Ces gens qui témoignaient parlaient lentement, il y avait un silence extrême dans la salle. Tous les professionnels restaient muets, personne ne réagissait. Tout le monde était choqué et ému et beaucoup pleuraient ou du moins avait les larmes aux yeux, y compris des policiers, des avocats des magistrats.
8) Quel était ton avis sur Jacques Verges, l’avocat de Klauss Barbie, qu’as-tu pensé de sa plaidoirie ?

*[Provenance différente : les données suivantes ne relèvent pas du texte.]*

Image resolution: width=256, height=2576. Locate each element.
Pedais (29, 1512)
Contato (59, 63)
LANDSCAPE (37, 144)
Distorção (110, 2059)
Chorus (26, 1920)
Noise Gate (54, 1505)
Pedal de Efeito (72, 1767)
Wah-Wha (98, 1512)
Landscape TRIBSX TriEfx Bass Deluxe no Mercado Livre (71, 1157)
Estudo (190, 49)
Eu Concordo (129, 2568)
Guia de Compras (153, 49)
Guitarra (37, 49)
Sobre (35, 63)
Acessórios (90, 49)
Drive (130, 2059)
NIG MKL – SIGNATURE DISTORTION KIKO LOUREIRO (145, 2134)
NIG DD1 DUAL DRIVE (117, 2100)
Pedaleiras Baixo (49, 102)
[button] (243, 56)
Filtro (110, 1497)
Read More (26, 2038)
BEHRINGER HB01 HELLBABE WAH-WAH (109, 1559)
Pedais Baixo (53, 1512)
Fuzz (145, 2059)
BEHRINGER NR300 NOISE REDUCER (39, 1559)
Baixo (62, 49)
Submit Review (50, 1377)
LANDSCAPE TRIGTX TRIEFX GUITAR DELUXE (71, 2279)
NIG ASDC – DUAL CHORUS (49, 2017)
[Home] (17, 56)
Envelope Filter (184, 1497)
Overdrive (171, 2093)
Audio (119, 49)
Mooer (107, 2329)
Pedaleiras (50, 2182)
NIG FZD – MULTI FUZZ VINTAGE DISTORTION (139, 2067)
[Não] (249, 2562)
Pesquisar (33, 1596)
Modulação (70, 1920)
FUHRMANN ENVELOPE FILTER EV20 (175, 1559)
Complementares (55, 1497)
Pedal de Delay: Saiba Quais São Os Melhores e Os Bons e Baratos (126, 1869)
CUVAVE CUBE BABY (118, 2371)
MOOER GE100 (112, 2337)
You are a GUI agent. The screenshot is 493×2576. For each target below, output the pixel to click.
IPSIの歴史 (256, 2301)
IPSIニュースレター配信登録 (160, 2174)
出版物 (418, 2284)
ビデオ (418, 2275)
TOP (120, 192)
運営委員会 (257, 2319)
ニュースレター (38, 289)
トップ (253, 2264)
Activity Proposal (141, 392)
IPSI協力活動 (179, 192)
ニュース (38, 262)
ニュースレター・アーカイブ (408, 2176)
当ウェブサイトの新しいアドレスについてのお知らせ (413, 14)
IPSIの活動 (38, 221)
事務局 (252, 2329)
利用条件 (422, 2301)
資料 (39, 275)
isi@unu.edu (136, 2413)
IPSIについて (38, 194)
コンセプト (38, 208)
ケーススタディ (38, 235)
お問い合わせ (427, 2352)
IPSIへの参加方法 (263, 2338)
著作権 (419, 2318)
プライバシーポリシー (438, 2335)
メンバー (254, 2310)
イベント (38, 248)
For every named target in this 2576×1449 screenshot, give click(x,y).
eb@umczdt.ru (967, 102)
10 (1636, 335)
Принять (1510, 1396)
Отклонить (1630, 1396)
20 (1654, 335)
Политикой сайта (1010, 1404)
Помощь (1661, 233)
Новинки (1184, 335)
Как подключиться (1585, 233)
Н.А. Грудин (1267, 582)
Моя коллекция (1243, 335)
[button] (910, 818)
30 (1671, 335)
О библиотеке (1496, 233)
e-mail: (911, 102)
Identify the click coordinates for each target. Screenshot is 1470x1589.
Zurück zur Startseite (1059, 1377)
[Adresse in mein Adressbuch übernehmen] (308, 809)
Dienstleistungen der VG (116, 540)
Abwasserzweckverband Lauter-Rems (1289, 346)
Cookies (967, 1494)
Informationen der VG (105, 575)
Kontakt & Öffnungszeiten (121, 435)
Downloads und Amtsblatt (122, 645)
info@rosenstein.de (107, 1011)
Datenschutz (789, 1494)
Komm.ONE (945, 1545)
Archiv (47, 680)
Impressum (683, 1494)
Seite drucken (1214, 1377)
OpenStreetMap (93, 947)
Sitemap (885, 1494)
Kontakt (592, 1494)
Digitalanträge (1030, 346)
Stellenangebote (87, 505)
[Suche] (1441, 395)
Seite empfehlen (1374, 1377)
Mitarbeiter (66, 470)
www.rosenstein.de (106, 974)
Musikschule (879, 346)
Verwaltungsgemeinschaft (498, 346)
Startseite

Jacques Verges s’est présenté comme l’avocat du diable. Personnellement, je le voyais comme quelqu’un de mystérieux car il avait disparue médiatiquement pendant 8 ans alors que c’était l’un des plus grands avocats, ce qui a beaucoup fait parler. Lorsqu’il le défendait, c’était plutôt de façon politique et pas sur les faits, il s’appuyait surtout sur l’argument que le tribunal français n’était pas légitime de juger Klauss Barbie. Je le voyais comme quelqu’un de courageux car il avait tout le monde contre lui et pourtant il continuait de défendre l’indéfendable. Aussi, on voyait bien qu’il avait une grosse culture, et qu’il était très politisé.
9) Avec le recul, qu’est-ce que tu retiens de ce procès, était-ce une bonne ou mauvaise expérience, et pourquoi ?
Je dirais que c’était une expérience enrichissante car elle m’a montré la véritable nature humaine dans ce qu’elle a de plus mauvaise. Des témoignages comme ça, même retranscrits, ne sont pas les mêmes que lorsqu’ils sont vécus en direct. Là, on ressentait vraiment la cruauté de l’homme intensément mais aussi la force et la résilience des victimes lorsqu’elles témoignaient.
10) Ta carte de police te donnait-elle un rôle particulier pendant le procès ? Si oui, lequel ?
Elle me permettait l’accès au petit dépôt où était détenu Klauss Barbie lorsqu’il refusait d’aller aux audiences. Si je n’avait pas été policier je n’aurais donc pas eu d’interaction avec Klauss Barbie ainsi que l’accès à tout le procès. On peut donc dire que je dois cette expérience historique à ma profession qui était symbolisée par ma carte.